Assignment
Duplicate, line for line, the part of the rows below that opens with the line containing "has height=423, width=462." and closes with the line containing "This screenshot has width=620, height=480.", including both of those lines.

Top of Material supplied

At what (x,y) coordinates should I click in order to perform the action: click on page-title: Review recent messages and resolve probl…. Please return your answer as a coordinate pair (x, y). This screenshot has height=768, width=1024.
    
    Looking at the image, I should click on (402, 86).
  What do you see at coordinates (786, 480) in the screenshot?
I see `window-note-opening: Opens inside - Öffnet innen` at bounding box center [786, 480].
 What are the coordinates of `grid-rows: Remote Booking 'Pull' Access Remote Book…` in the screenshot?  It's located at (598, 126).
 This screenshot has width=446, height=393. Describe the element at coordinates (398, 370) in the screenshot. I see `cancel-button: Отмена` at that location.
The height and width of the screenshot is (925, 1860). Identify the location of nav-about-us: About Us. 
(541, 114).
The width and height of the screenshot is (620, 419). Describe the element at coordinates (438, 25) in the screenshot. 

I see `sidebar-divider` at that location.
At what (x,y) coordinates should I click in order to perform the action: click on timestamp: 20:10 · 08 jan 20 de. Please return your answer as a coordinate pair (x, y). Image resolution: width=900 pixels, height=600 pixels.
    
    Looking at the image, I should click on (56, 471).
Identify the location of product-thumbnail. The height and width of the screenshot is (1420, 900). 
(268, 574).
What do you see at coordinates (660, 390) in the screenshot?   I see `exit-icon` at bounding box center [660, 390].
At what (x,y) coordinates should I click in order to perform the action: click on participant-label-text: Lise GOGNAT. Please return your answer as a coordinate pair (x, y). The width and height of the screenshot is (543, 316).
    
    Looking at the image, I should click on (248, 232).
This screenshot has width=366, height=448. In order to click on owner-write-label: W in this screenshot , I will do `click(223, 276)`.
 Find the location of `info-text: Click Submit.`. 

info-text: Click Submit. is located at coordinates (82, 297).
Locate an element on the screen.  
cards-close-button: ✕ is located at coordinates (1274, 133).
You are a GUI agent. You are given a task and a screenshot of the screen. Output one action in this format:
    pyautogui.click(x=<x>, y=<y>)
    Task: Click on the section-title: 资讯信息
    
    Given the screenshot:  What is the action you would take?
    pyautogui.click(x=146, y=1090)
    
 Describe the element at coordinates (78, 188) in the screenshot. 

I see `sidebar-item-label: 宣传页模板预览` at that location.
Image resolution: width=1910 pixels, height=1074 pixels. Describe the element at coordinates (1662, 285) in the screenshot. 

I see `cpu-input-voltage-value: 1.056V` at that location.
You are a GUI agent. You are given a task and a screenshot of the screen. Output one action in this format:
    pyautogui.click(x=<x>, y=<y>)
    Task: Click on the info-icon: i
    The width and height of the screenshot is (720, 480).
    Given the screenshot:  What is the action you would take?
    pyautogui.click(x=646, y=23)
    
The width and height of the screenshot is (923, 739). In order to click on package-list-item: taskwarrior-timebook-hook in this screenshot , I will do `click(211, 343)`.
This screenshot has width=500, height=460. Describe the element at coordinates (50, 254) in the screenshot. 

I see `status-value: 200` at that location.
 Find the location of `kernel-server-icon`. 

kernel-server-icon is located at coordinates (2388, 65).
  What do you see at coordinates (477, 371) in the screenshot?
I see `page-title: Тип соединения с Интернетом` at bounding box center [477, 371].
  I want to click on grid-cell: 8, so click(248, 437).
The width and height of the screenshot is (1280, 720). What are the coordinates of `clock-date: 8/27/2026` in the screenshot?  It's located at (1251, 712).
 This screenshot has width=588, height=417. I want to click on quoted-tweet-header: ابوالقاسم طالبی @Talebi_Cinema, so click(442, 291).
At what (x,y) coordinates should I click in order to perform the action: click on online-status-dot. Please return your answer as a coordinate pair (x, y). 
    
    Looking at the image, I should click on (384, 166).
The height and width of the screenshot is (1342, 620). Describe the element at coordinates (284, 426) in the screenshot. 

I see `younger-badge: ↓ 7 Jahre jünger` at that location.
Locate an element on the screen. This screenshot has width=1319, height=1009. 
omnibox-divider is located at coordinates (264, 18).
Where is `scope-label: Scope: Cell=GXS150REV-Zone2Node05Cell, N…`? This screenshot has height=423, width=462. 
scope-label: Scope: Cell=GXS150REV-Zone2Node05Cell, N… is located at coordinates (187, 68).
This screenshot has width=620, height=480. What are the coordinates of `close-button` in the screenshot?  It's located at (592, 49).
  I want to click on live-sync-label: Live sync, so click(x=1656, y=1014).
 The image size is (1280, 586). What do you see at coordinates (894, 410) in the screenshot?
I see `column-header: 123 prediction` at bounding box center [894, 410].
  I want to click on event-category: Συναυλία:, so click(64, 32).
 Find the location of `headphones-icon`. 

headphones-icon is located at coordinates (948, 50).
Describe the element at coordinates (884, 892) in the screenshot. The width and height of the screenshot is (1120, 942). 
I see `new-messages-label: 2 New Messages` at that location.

Bottom of Material supplied

Result of this exercise
Where is `scope-label: Scope: Cell=GXS150REV-Zone2Node05Cell, N…`? This screenshot has height=423, width=462. 
scope-label: Scope: Cell=GXS150REV-Zone2Node05Cell, N… is located at coordinates (187, 68).
This screenshot has width=620, height=480. What are the coordinates of `close-button` in the screenshot?  It's located at (592, 49).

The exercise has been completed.